Janus ne prese una. Era calda e attese prima di mangiare.
-E cos’é importante, o saggia Devi?-, chiese. Lei rise, un riso gaio e solare.
-Prima, non chiamarmi Devi. Questo é il nome che mi fu dato al Tempio. Il mio nome é Draupadi. Preferirei usassi quello. Secondo, é importante che tu comprenda che ciò che hai fatto non é stato né bene né male, solo destino. Il fato ha voluto che Licanes cadesse ed il fato ha decretato che tu giungessi qui. Riposa sereno sapendoti in mano a un destino immutabile, o viandante!-, rispose.
Janus rifletté sulle parole da lei dette, poi annuì.
-Ti ringrazio.-, disse. Lei sorrise. Mangiarono senza parlare e poi, Draupadi si alzò.
Spense il fuoco spargendovi terra sopra e prese le ciotole.
-Dunque, dobbiamo andare Janus. Il tuo amico Asteius sta male.-, disse.

La predizione di Draupadi si rivelò veritiera: Asteius pareva morente, giacente su di un letto.
Era pallido, respirava a fatica e tossiva appena. Pareva allo stremo.
-Ha avuto un malore.-, disse Aniseus a Janus appena questi arrivò, -È in questo stato da ore.-.
-Janus…-, sussurrò la flebile voce del vecchio. Lui si fece più vicino.
-Continua il viaggio. Continua! Anche quando tutto apparirà perduto…-, sussurrò.
-Lo farò!-, promise lui. Asteius sorrise.
-Io raggiungo la casa dei miei padri, tra i cieli. Veglierò sul vostro cammino.-, sussurrò.
-Nobile sommo…-, sussurrò l’Esule, affranto da quella perdita di un uomo che fu come un padre.
-Sappi che non vi é condanna, o Esule.-, bisbigliò Asteius. Poi reclinò il capo e spirò.

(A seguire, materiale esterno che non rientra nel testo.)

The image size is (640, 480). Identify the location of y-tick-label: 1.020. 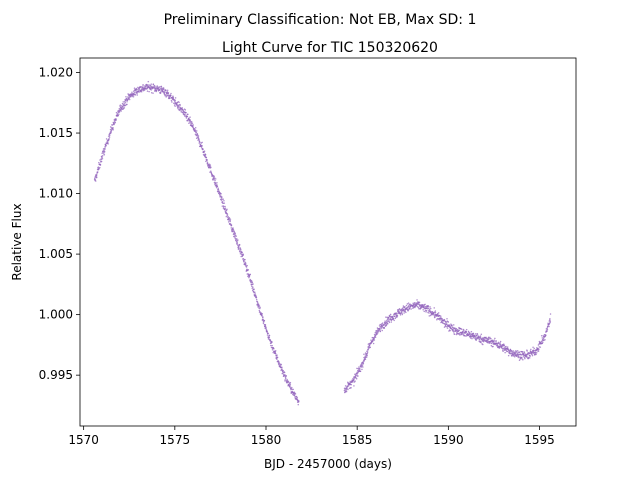
(56, 73).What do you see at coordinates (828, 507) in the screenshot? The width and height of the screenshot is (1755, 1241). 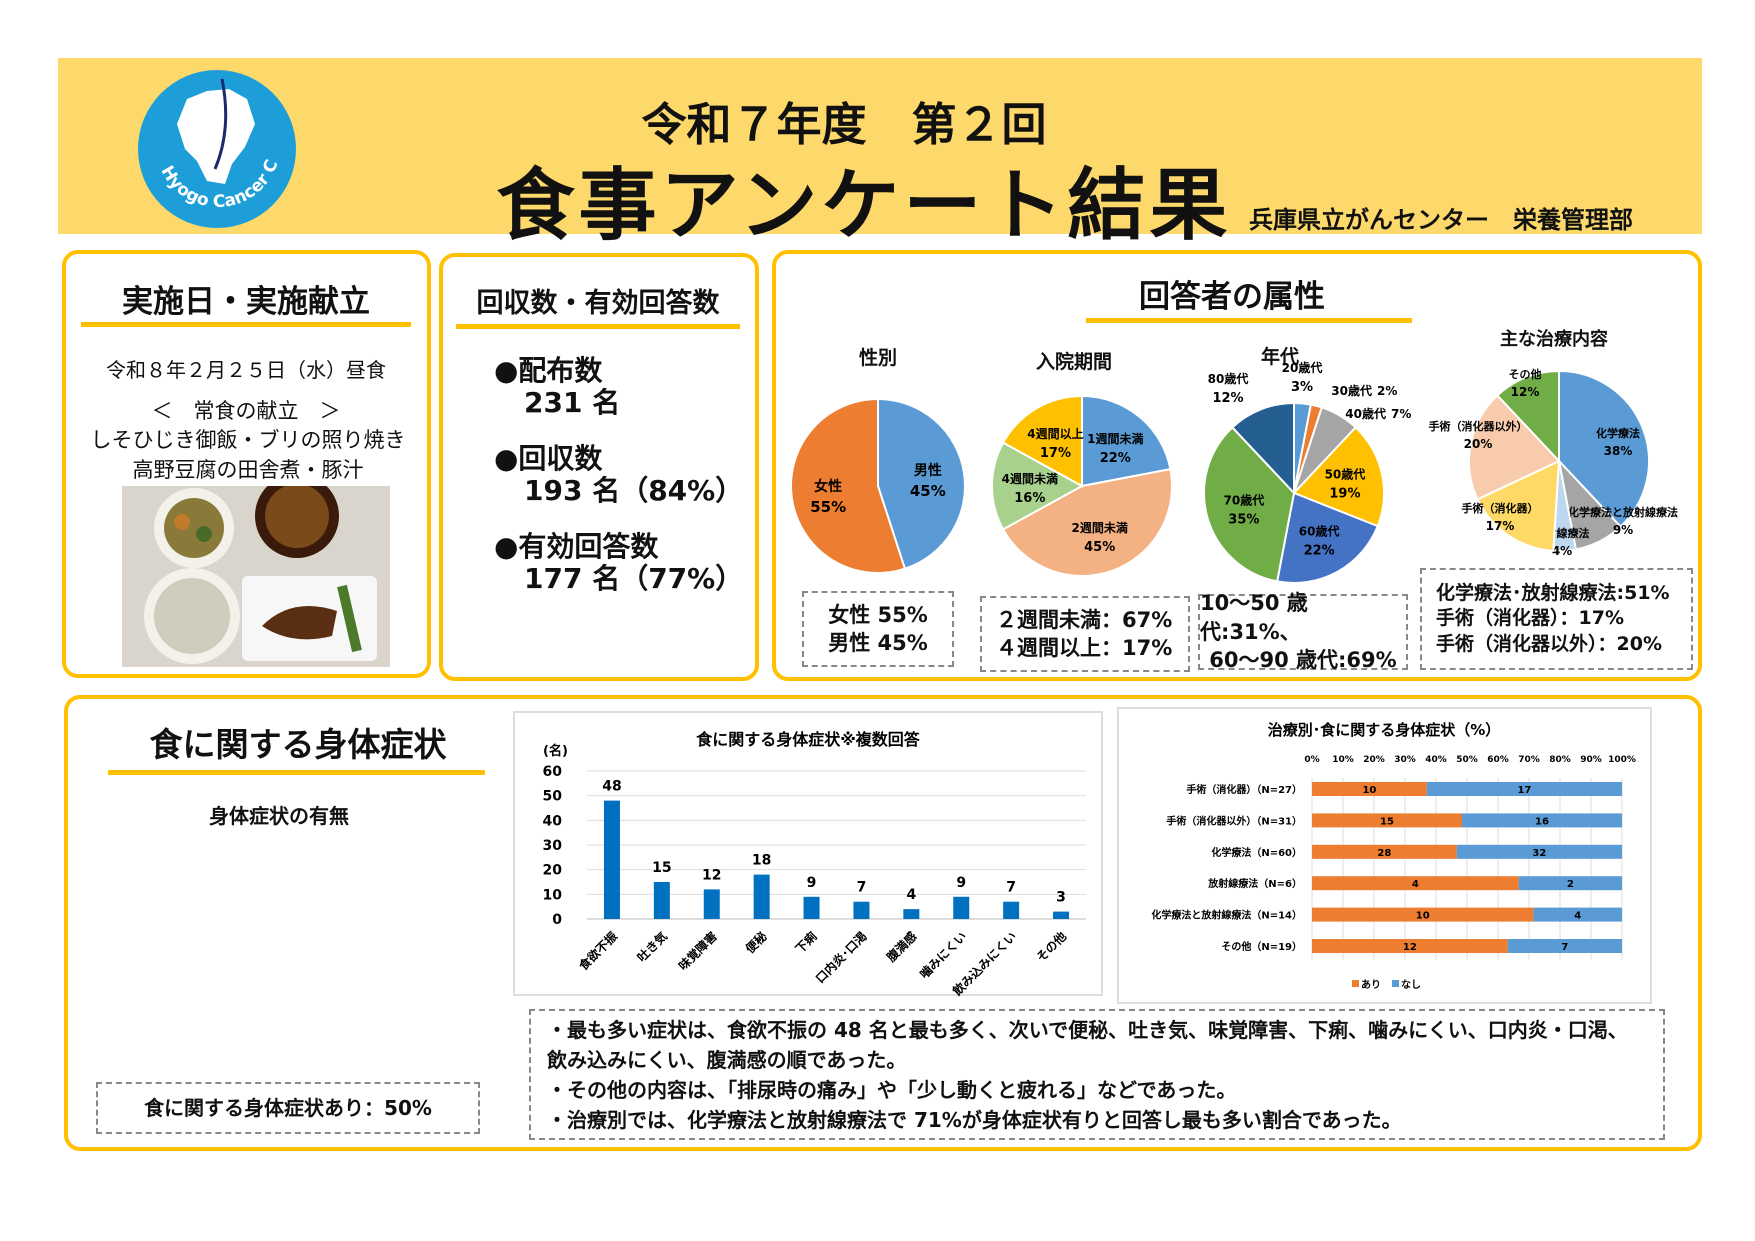 I see `pie-value-label: 55%` at bounding box center [828, 507]. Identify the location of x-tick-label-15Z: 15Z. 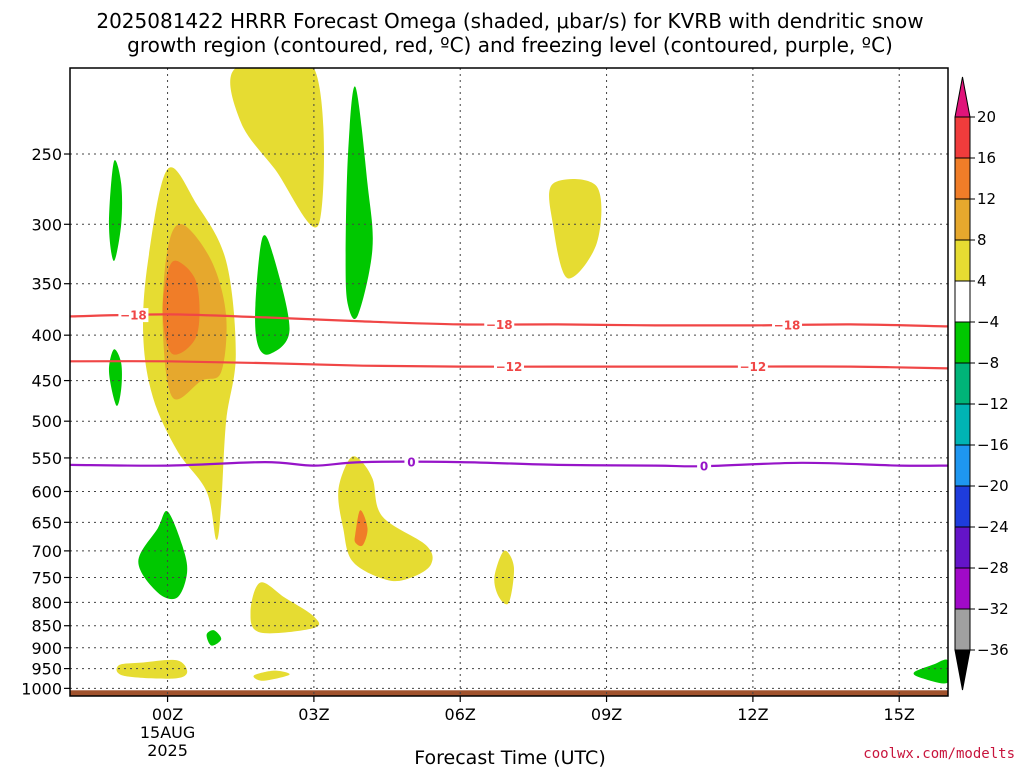
(900, 714). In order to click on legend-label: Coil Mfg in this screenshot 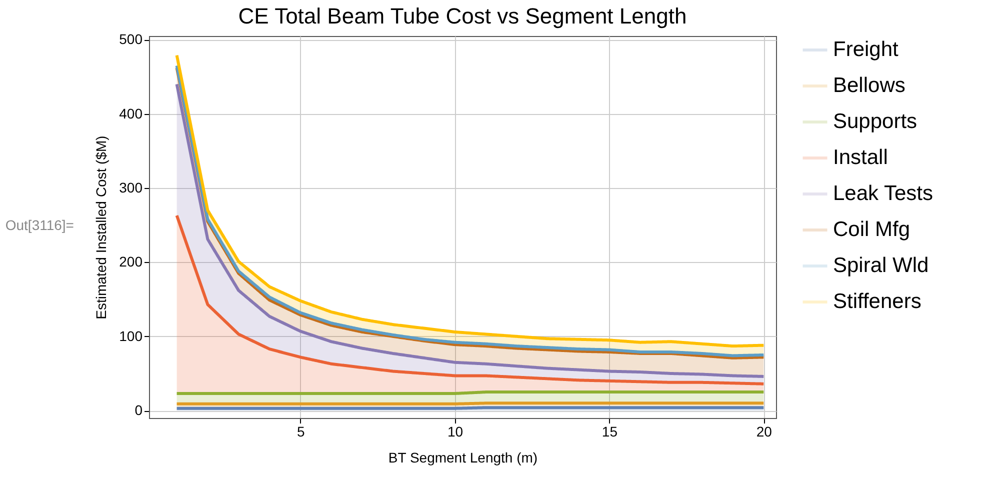, I will do `click(872, 230)`.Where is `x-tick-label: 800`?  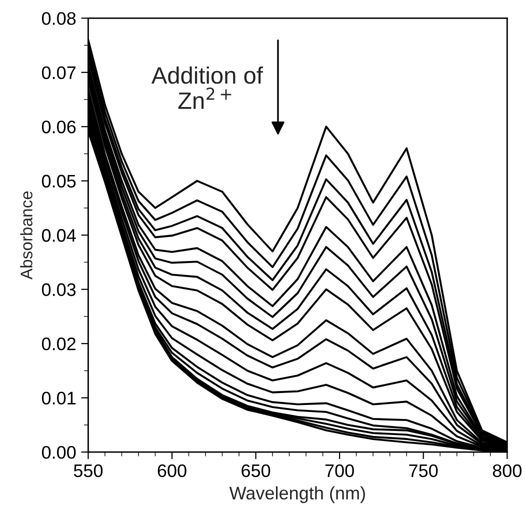 x-tick-label: 800 is located at coordinates (507, 471).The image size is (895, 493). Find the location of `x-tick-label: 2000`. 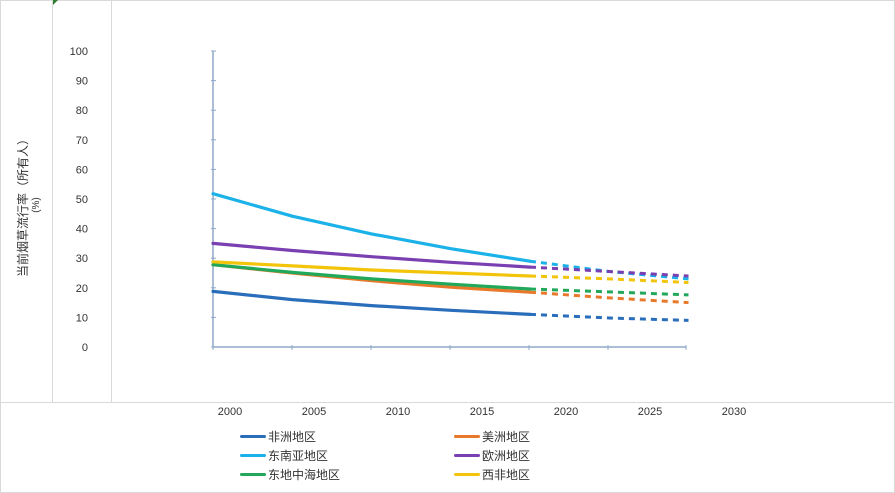

x-tick-label: 2000 is located at coordinates (230, 412).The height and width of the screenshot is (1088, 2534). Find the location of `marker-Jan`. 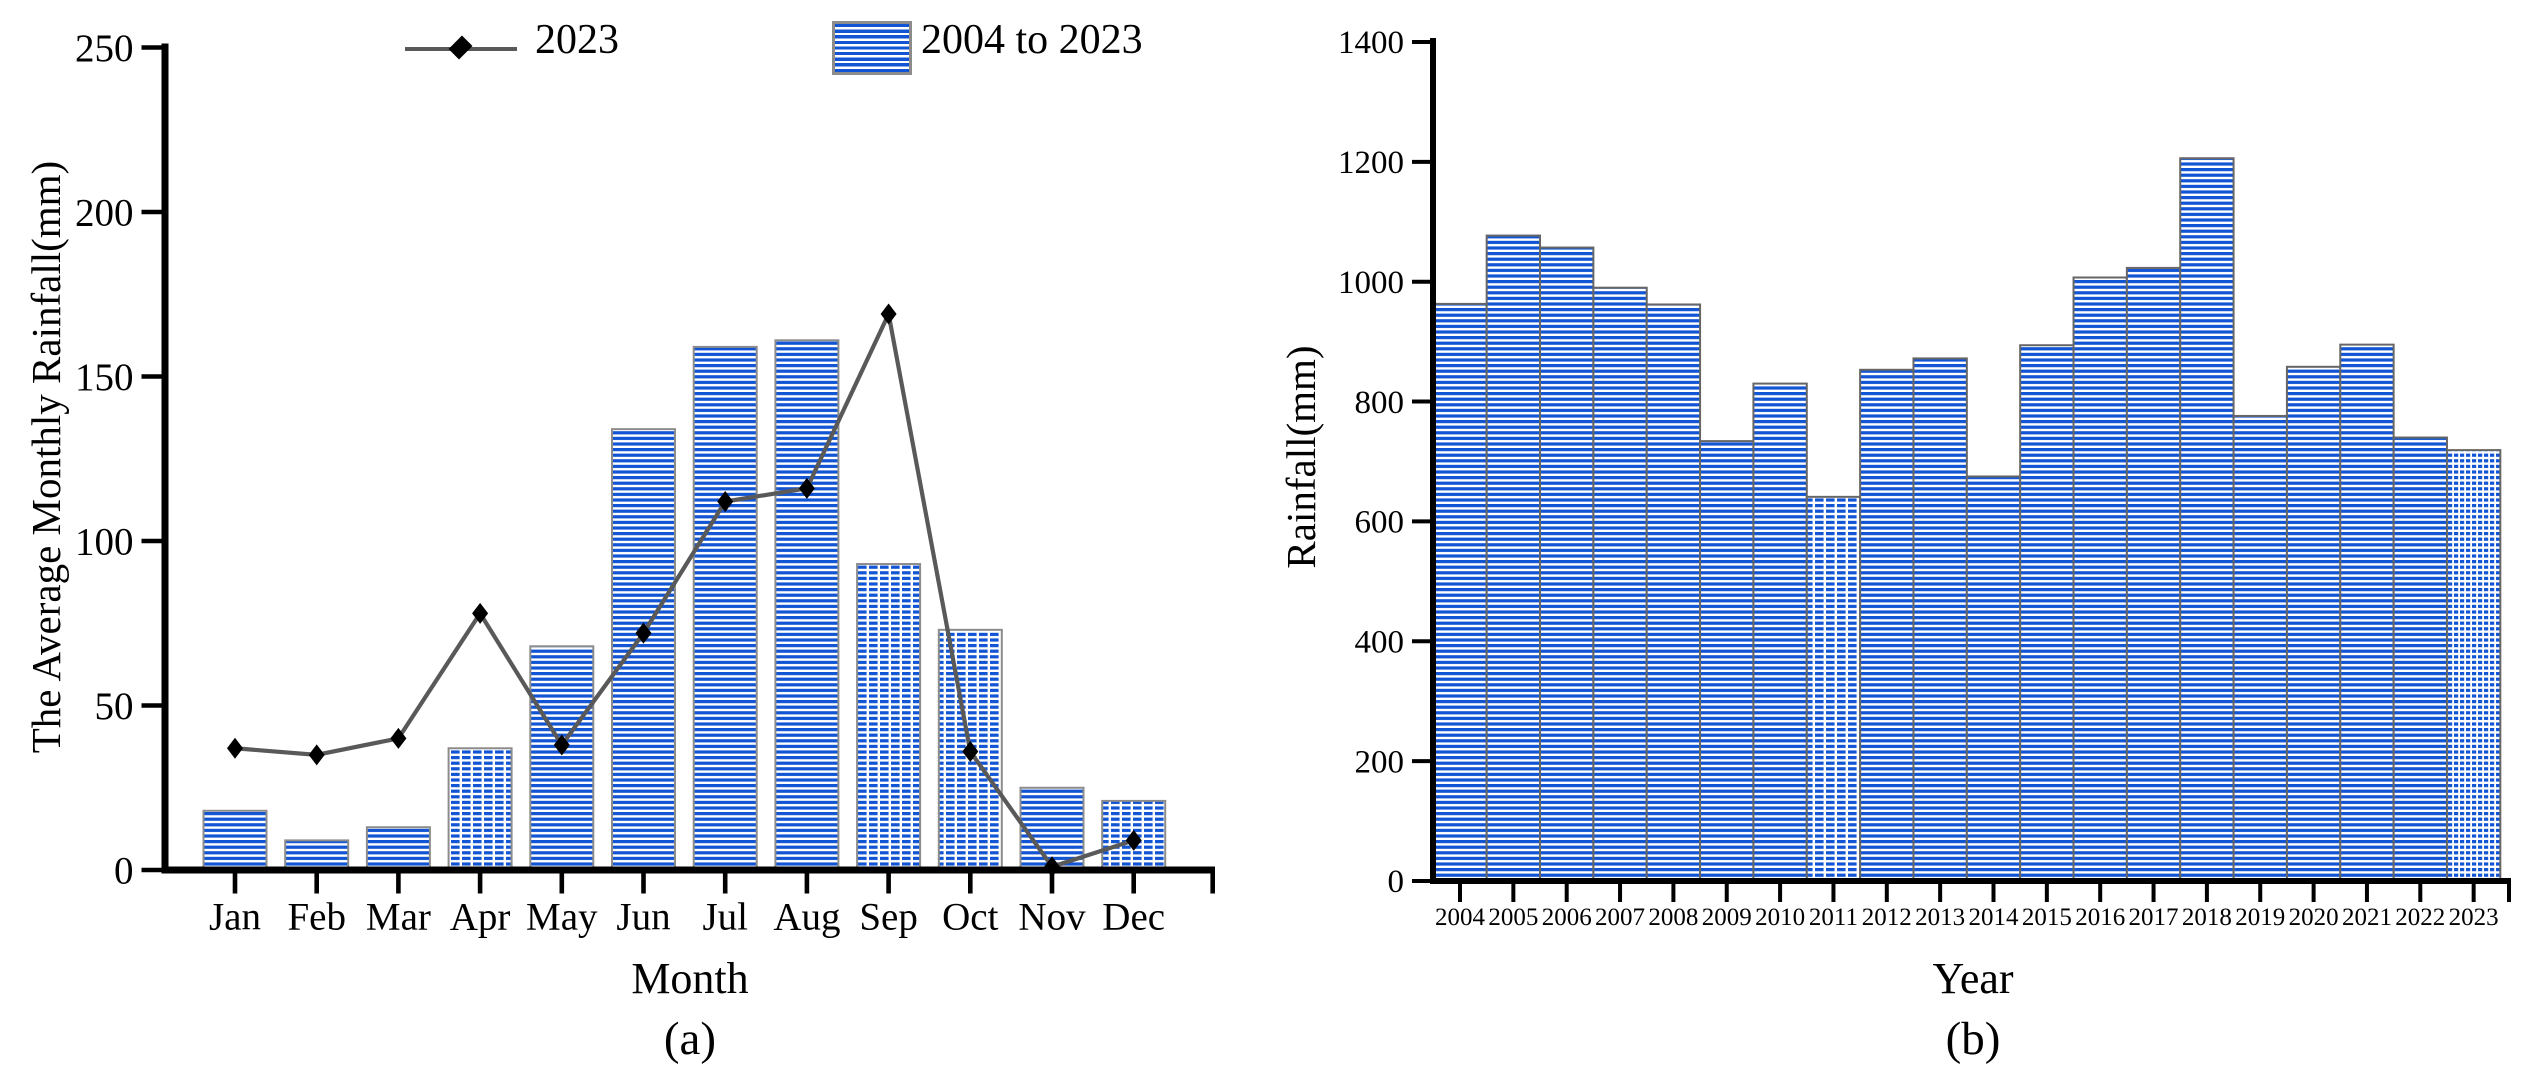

Fu bruciato sulla spiaggia, secondo l’usanza di Licanes. Draupadi osservò la cerimonia.
-Nella morte vi é la vita. Perché rattristarsi o temere, sapendo che ciò che siamo é come un legno bruciato a cenere?-, chiese. I Monaci la guardarono male, evidentemente turbati da quell’eretica veduta o forse dalla giovane stessa. Lei sorrise loro e s’imbarcò insieme agli Esuli, portando con sé una falce con una catena cui era legato un’oggetto pesante in bronzo.
Come augurio di un buon viaggio, gli abitanti dell’isola avevano riempito le stive di foglie di loto, frutti e verdure di altro tipo. Il viaggio poté riprendere il mattino seguente.

I Lotofagi e la loro isola prosperarono, ignorati dal mondo. Si dice siano in pace ancora oggi.